On the other hand Black et al. [52] reported their series of meshed unexpanded split-thickness skin grafting (STSGs) for skin defects. They treated nine patients with penile skin loss between March 2001 and January 2003, with meshed STSGs to the penis. The underlying condition was FG in four cases, chronic lymphoedema in two, skin deficiency from previous surgeries in two, and Crohn’s disease in one. Graft thickness was 0.012 or 0.016 inches and meshing was performed in a 1 : 1 ratio. Meshed slits were oriented transversely without expansion and the graft juncture was located on the ventral surface in zigzag fashion. Graft take, appearance, and sexual and voiding function were assessed postoperatively. All nine patients had 100% graft take. At a mean followup of six months a satisfactory cosmetic outcome was reported photographically in all except one case involving chronic penile manipulation. Erectile function and ejaculation were preserved in potent patients.

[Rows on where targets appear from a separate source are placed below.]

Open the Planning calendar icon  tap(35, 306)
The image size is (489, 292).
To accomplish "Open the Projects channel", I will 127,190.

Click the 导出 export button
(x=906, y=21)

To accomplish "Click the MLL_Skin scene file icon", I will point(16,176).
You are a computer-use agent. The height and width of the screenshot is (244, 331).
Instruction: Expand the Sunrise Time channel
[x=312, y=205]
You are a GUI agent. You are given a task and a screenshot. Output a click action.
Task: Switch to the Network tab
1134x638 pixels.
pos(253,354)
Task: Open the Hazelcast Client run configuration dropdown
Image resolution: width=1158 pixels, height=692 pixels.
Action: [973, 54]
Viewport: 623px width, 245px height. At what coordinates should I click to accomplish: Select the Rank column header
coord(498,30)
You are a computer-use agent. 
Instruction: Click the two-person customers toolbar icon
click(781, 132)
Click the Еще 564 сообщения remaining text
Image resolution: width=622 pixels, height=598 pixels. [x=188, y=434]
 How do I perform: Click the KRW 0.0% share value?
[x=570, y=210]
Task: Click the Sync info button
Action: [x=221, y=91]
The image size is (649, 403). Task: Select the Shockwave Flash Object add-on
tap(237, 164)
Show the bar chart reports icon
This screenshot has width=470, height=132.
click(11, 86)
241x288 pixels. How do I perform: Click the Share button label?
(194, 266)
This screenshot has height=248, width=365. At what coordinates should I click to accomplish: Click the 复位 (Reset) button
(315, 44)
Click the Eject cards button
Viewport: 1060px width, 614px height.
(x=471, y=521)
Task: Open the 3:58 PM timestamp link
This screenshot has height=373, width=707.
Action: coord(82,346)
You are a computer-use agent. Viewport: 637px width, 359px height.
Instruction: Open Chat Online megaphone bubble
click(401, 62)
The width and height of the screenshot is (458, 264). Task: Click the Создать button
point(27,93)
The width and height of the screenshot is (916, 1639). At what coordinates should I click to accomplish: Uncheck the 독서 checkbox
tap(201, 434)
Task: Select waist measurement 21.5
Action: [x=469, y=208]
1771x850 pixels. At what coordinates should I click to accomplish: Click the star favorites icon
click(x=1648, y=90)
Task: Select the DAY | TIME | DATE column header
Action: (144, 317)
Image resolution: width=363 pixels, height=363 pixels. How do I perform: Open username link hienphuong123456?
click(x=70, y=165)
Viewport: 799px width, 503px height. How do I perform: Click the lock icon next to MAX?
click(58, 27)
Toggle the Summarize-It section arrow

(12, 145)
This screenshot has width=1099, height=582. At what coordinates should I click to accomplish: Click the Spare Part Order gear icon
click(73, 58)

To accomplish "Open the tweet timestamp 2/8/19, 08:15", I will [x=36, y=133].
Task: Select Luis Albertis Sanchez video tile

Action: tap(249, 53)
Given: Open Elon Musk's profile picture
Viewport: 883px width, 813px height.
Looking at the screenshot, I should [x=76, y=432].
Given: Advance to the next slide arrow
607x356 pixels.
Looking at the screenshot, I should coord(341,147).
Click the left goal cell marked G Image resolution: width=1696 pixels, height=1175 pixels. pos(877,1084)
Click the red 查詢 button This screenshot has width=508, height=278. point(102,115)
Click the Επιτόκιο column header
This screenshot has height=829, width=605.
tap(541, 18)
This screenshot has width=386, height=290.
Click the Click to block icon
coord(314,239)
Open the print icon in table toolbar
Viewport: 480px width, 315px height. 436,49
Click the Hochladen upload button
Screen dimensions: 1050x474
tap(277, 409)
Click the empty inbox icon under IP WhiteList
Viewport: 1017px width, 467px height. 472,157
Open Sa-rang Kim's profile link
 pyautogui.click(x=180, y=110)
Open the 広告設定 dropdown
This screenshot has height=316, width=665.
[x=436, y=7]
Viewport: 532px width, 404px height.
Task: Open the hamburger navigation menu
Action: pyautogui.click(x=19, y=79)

Myocutaneous flap as Gracilis muscle flap is useful in some cases. Patients with a large and deep perineal defect often need this technique to eliminate the dead space. The well vascularized muscle flap demonstrates greater resistance to bacterial inoculums and in wounds with some degree of contamination [53]. Another alternative is the pudendal thigh flap. It is a fasciocutaneous flap based on the terminal branches of the superficial perineal artery, which arises from the internal pudendal artery. The advantages of this flap are relative simplicity and good blood supply. The donor site can be closed primarily and no muscle function is sacrificed.

Urethral reconstruction through a variety of methods including anterolateral thigh flaps, radial artery forearm free flap, and other simple skin and mucosal flaps were being done. Recently the use of prefabricated gracilis myocutaneous flap for long segment urethral reconstruction has been advocated [54].